Weighted Quick-Union with Path Compression algorithm

Aleksei Chepovoi picture Aleksei Chepovoi · Oct 2, 2012 · Viewed 13.4k times · Source

There is a "Weighted Quick-Union with Path Compression" algorithm.

The code:

public class WeightedQU 
{
    private int[] id;
    private int[] iz;

    public WeightedQU(int N)
    {
        id = new int[N];
        iz = new int[N];
        for(int i = 0; i < id.length; i++)
        {
            iz[i] = i;
            id[i] = i;
        }
    }

    public int root(int i)
    {
        while(i != id[i])
        {
            id[i] = id[id[i]];   // this line represents "path compression"
            i = id[i];
        }
        return i;
    }

    public boolean connected(int p, int q)
    {
        return root(p) == root(q);
    }

    public void union(int p, int q)   // here iz[] is used to "weighting"
    {
        int i = root(p);
        int j = root(q);
        if(iz[i] < iz[j])
        {
            id[i] = j;
            iz[j] += iz[i];
        }
        else
        {
            id[j] = i;
            iz[i] += iz[j];
        }
    }
}

Questions:

  1. How does the path compression work? id[i] = id[id[i]] means that we reach only the second ancester of our node, not the root.

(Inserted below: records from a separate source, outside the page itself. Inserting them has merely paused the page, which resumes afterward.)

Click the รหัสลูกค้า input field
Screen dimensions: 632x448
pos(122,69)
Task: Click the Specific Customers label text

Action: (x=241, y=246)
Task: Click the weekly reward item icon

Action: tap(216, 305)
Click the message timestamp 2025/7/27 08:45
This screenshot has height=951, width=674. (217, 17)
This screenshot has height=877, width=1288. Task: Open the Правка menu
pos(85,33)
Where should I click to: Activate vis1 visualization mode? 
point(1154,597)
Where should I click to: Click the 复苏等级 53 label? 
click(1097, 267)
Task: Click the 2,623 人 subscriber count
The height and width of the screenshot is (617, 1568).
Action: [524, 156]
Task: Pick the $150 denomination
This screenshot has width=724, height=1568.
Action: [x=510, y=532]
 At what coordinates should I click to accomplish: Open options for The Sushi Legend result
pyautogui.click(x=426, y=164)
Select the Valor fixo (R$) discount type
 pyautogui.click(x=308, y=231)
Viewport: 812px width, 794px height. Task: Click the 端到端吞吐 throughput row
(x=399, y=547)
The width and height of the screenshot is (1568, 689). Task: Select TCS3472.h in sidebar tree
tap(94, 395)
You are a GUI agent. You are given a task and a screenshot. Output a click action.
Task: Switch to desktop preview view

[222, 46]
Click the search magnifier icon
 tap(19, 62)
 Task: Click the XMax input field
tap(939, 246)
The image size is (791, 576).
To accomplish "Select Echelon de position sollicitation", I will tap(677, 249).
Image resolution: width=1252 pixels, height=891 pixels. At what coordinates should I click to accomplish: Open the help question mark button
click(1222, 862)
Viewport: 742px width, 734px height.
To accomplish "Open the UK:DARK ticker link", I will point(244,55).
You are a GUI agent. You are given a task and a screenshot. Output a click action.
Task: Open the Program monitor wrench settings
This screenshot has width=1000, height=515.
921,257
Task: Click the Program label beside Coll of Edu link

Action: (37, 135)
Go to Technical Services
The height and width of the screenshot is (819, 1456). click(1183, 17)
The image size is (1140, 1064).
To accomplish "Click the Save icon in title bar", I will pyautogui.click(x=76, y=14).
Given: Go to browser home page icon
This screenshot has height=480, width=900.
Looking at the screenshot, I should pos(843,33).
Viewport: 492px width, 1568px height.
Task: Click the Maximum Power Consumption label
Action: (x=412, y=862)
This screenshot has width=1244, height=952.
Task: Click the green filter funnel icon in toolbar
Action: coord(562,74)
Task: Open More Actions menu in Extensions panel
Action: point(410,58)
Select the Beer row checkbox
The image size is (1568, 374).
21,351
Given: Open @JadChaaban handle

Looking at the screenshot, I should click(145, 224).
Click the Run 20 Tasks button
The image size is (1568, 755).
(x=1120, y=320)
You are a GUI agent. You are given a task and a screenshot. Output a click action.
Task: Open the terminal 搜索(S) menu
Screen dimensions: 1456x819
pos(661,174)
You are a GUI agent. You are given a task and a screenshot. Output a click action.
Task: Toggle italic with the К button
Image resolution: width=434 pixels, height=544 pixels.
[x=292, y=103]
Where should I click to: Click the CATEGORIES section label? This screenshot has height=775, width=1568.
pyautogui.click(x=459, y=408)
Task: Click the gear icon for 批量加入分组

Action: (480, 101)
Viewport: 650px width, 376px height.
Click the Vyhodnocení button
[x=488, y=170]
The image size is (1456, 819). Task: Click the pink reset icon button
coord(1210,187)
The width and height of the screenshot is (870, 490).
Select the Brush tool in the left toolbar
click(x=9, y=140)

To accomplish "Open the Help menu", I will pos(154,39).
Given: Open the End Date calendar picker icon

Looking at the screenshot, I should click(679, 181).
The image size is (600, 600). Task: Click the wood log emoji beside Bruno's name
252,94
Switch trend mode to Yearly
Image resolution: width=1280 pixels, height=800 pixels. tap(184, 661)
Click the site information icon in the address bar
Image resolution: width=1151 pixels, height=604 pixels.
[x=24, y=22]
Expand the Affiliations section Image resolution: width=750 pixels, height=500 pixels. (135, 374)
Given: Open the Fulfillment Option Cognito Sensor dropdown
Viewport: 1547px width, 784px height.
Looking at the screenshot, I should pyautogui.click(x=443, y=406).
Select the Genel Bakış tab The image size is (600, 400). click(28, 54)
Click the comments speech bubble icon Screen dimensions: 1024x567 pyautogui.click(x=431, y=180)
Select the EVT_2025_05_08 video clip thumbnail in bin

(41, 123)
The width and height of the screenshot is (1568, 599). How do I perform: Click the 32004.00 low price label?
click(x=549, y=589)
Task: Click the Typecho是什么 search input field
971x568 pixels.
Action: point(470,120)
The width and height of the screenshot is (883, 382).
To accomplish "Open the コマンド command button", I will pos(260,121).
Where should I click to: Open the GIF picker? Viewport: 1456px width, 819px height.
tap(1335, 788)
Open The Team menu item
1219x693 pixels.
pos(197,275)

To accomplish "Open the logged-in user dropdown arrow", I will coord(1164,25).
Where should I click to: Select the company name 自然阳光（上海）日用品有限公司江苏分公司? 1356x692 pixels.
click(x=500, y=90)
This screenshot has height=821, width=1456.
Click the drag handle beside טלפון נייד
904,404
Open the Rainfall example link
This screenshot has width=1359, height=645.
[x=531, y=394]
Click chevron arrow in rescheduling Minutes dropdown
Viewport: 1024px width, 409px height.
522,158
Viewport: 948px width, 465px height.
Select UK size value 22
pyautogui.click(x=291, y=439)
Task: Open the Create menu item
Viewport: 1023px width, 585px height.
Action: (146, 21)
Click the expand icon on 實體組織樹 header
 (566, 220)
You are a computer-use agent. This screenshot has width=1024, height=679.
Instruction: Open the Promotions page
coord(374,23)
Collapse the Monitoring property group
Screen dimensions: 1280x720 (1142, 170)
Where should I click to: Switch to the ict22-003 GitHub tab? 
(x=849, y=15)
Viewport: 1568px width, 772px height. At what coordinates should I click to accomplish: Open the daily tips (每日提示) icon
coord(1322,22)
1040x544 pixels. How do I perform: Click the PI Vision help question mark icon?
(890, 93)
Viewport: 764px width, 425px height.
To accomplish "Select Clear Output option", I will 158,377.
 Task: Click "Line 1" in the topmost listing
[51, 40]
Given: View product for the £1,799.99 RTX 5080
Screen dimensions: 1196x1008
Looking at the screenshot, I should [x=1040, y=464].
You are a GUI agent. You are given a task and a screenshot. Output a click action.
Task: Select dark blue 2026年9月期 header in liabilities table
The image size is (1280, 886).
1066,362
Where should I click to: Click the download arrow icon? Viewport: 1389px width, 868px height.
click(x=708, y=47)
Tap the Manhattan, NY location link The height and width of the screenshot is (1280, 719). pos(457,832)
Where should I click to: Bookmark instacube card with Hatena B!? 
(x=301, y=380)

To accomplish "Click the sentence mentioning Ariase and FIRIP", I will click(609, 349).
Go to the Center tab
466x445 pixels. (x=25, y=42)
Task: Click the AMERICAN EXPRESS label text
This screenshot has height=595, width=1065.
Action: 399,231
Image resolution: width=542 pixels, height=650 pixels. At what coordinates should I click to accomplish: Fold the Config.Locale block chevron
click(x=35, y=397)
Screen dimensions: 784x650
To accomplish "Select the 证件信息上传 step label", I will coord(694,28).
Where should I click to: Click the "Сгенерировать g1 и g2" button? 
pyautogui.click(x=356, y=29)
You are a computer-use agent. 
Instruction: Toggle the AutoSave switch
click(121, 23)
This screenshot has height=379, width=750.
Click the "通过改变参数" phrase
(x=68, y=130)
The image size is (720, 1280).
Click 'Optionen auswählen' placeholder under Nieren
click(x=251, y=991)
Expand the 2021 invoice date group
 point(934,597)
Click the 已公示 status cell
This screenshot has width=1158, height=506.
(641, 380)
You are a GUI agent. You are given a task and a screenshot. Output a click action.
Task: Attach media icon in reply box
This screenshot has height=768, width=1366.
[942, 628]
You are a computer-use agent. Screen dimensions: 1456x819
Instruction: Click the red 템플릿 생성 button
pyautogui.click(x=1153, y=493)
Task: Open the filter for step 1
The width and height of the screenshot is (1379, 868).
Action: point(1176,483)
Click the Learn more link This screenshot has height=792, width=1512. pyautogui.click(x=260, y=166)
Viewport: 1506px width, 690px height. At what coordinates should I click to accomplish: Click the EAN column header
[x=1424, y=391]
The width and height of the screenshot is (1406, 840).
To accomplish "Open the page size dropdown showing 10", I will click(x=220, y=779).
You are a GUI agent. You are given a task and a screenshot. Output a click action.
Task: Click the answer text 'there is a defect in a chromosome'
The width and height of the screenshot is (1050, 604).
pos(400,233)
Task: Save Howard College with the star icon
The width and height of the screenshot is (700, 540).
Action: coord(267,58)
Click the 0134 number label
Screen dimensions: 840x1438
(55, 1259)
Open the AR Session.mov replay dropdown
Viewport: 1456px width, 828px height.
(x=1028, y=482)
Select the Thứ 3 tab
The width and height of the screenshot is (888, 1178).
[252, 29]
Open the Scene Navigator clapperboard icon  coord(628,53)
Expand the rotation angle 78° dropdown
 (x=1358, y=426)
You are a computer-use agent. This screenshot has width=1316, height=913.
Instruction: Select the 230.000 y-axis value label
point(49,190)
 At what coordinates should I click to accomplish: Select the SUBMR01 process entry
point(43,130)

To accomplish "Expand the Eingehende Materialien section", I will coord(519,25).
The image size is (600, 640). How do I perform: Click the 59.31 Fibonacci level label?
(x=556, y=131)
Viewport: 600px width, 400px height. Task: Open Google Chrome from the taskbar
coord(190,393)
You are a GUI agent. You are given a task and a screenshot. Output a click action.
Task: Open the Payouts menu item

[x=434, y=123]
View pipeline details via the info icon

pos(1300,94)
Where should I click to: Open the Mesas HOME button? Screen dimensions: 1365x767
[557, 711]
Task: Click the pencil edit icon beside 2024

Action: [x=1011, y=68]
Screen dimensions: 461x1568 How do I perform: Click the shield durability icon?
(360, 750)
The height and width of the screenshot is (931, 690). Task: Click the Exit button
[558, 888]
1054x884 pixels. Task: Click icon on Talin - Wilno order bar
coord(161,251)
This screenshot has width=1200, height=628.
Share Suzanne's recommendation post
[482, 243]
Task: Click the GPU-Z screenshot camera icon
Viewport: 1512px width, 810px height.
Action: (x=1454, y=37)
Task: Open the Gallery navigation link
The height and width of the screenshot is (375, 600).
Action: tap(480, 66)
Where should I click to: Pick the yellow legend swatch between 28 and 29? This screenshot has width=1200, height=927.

  2. iz[] contains integers from 0 to N-1. How does iz[] help us know the number of elements in the set?

Can someone clarify this for me?

Answer

Andrew Tomazos picture Andrew Tomazos · Oct 2, 2012

First understand that id is a forest. id[i] is the parent of i. If id[i] == i it means that i is a root.

For some root i (where id[i] == i) then iz[i] is the number of elements in the tree rooted at i.

public int root(int i)
{
    while(i != id[i])
    {
        id[i] = id[id[i]];   // this line represents "path compression"
        i = id[i];
    }
    return i;
}

How does the path compression work? id[i] = id[id[i]] means that we reach only the second ancester of our node, not the root.

As we are ascending the tree to find the root we move nodes from their parents to their grandparents. This partially flattens the tree. Notice that this operation doesn't change which tree the node is a member of, this is all we are interested in. This is the path compression technique.

(You did notice the loop right? while(i == id[i]) terminates once i is a root node)

iz[] contains integers from 0 to N-1. How does iz[] help us know the number of elements in the set?

There is a transcription error in the code:

for(int i = 0; i < id.length; i++)
{
    iz[i] = i; // WRONG
    id[i] = i;
}

This is the correct version:

for(int i = 0; i < id.length; i++)
{
    iz[i] = 1; // RIGHT
    id[i] = i;
}

iz[i] is the number of elements for a tree rooted at i (or if i is not a root then iz[i] is undefined). So it should be initialized to 1, not i. Initially each element is a seperate "singleton" tree of size 1.